La solicitud, presentada por el abogado Gregorio Dalbón ante la jueza María Servini, sostiene que todos los involucrados —incluido el jefe de Estado— habrían cumplido “roles funcionales indispensables” en una operación que, según se denuncia, consistió en inflar artificialmente el precio del token $LIBRA con respaldo político explícito, para inducir al público a invertir bajo una falsa sensación de legitimidad institucional.
El núcleo de la acusación es grave y, de comprobarse, tendría un impacto político de proporciones: según el escrito, Javier Milei habría utilizado su cuenta oficial en la red X (ex Twitter) para promocionar el token, Karina Milei habría ofrecido respaldo político e institucional, Novelli se habría encargado de la estrategia de marketing y captación de fondos, y Davis habría diseñado la arquitectura técnica del proyecto, además de canalizar millones de dólares obtenidos de inversores.
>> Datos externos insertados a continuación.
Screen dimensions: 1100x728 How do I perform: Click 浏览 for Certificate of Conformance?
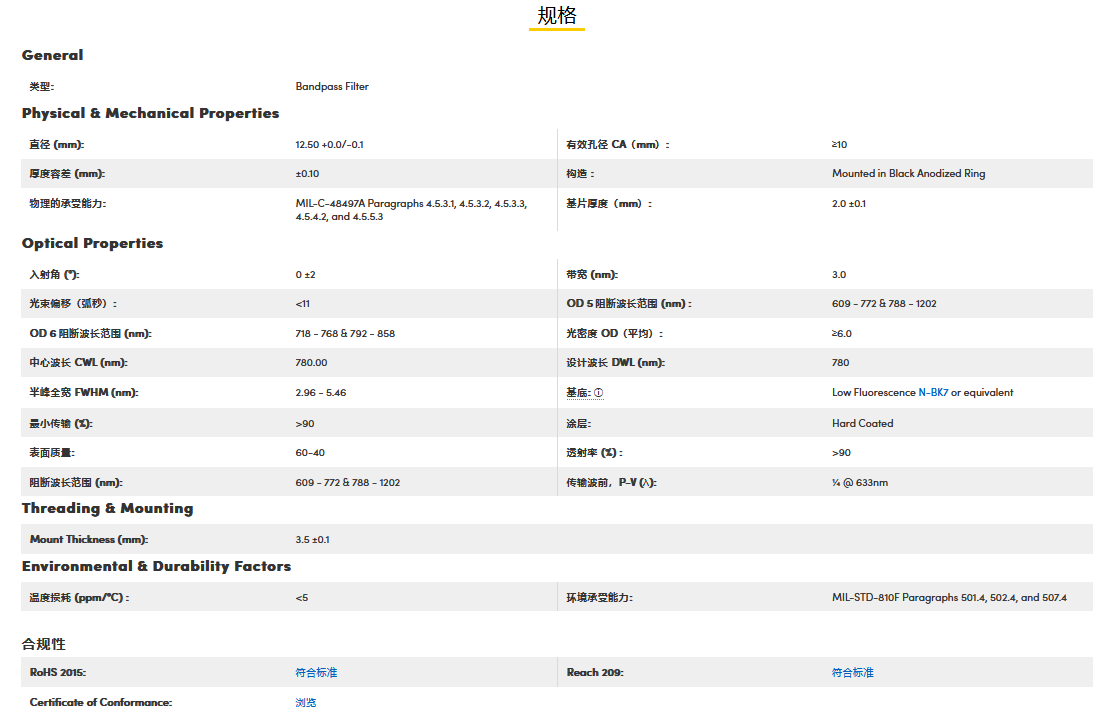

La publicación del presidente en redes sociales provocó un pico abrupto en la cotización del token —de menos de 0,50 a casi 5 dólares— lo que desencadenó una ola de compras por parte de pequeños inversores, que confiaron en la “palabra presidencial”. Poco después, el precio se desplomó, generando millonarias pérdidas a quienes ingresaron tarde al esquema. Para Dalbón, esto configura una “maniobra de estafa de altísima sofisticación” con “consecuencias patrimoniales y políticas de enorme gravedad”.
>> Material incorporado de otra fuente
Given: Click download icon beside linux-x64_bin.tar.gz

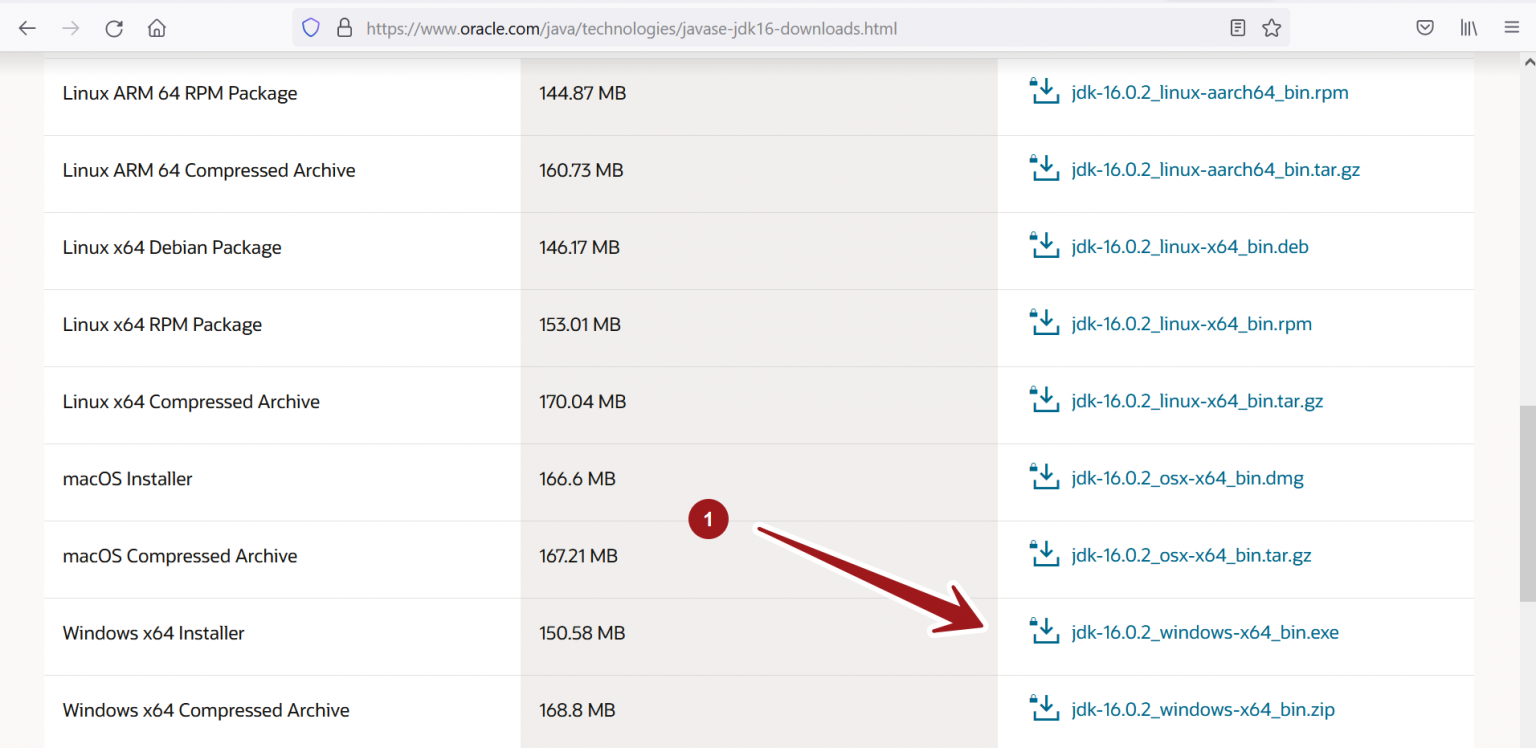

Uno de los elementos más comprometedores de la denuncia es el rastreo de transferencias millonarias realizadas por Hayden Davis, cofundador de Kelsier Ventures. Según una investigación técnica liderada por el ingeniero Fernando Molina, Davis transfirió más de 500.000 dólares el 30 de enero, dos semanas antes de la publicación presidencial, utilizando la plataforma Bitget como intermediaria. Esa operación se suma a otras detectadas a través de su wallet personal, identificada luego de que Davis admitiera haber devuelto 5 millones de dólares a David Portnoy, uno de los inversores perjudicados.
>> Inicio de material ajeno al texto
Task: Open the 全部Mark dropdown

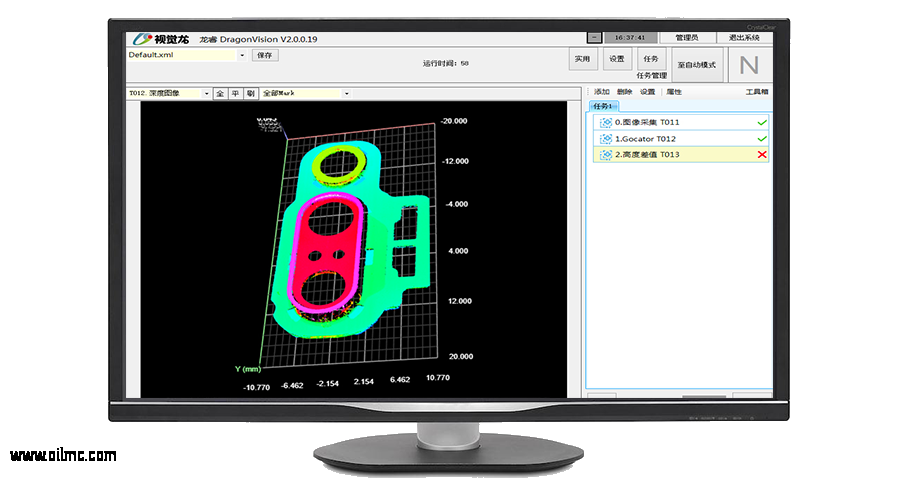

La solicitud de detención de Davis y Novelli se basa en el riesgo de fuga y posible entorpecimiento de la investigación, pero lo más explosivo es el intento de llevar a indagatoria al propio presidente en ejercicio, una figura con fueros constitucionales y amparos legales que complican su judicialización mientras esté en funciones. Aun así, el gesto marca un hito en la escalada judicial que rodea al caso y deja expuesto un entramado que combina tecnología financiera, acceso privilegiado al poder y presunto aprovechamiento de la investidura presidencial para beneficio privado.
Mientras tanto, el Gobierno no ha emitido respuesta oficial sobre el avance de la causa. El silencio comienza a ser ensordecedor, especialmente cuando crecen las voces que exigen explicaciones sobre el rol del Estado en el impulso de iniciativas privadas sin regulación, en un país con altísima vulnerabilidad financiera y millones de ciudadanos que buscan desesperadamente alternativas de inversión o resguardo.
El caso $LIBRA es más que un escándalo financiero: es un punto de inflexión que podría erosionar la ya debilitada credibilidad institucional, en un contexto donde la transparencia y la rendición de cuentas deberían ser pilares fundamentales del discurso de cambio.